User personas explained with cats

What is a user persona? What is a good user persona? Do you need a user persona? There are a lot of definitions and templates available online, but the explanation I so far found working best is this...

Imagine you decided to sell cat trees. You buyer persona will be a human. However, your buyer will most likely be considering the needs of the actual user: the cat.

Do we really need a user persona for a cat? Don't all cats just need a place to scratch, jump, and hide? Not exactly. Big and heavy cats (like maine coons or Norwegian forest cats) need sturdy trees with large areas for stretching and lounging. Young kittens and older cats need trees that do not require jumping over big distances. Finally, cats in multi-cat households need trees with enough space for playing and hiding for at least two to three cats.

Let's not forget the secondary user of the cat tree: the human. The human will need to transport, put together, and maintain the tree. They need a product that is easy to assemble, will last for a while, and degrade gracefully (because nobody wants pieces of the cat tree flying around the house after a week of use).

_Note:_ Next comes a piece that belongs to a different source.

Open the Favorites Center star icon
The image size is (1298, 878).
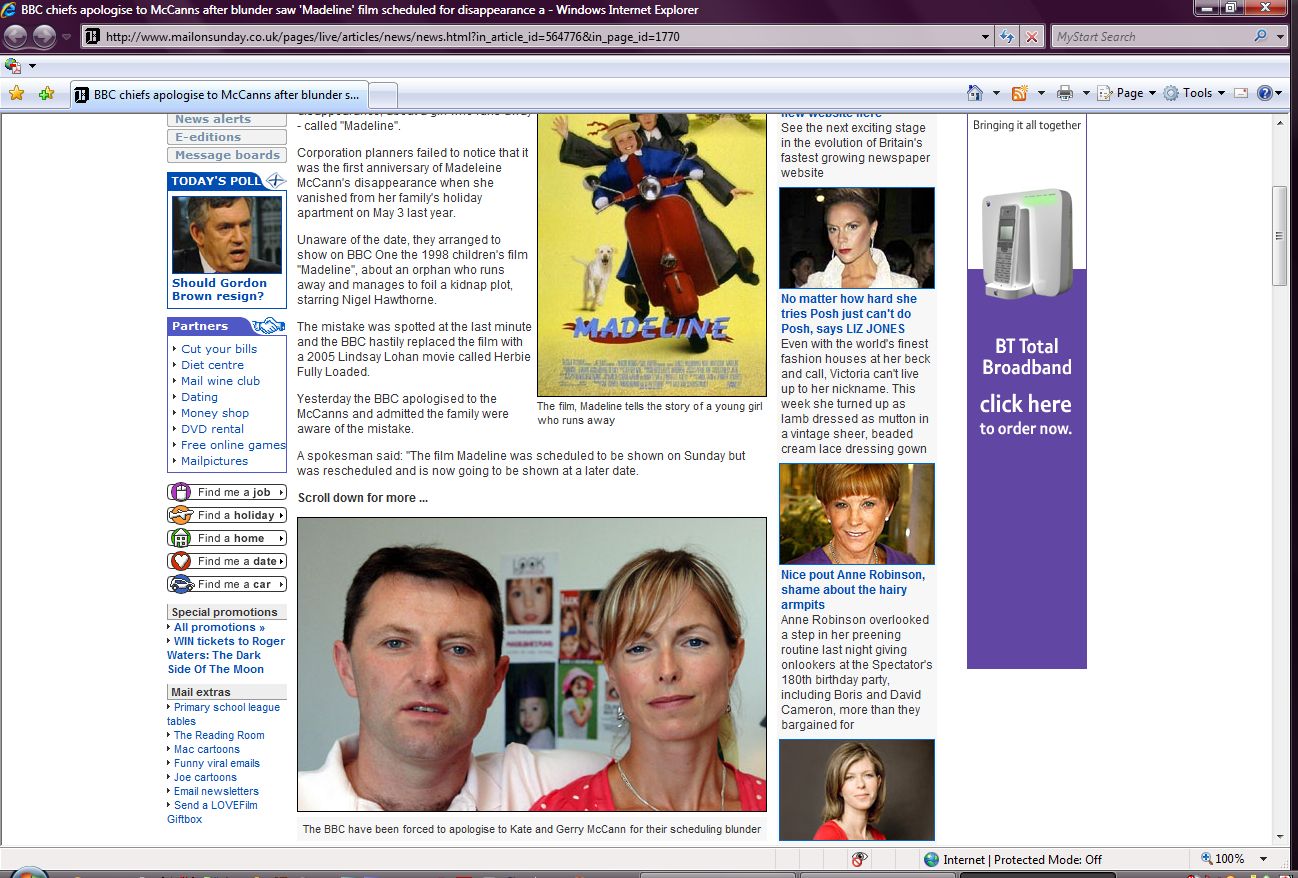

Designing a universal cat tree "for everyone" is just as hard (if not impossible) as designing a universal product. Let's not forget that persona is not a solution but it is a summary of the user research you conduct before designing a product. Persona doesn't make your product automatically better, but it helps you ground product design decisions. Just like any tool, if you don't use it well, it may not bring you much, but if you use it right, you will discover quite a lot of benefits.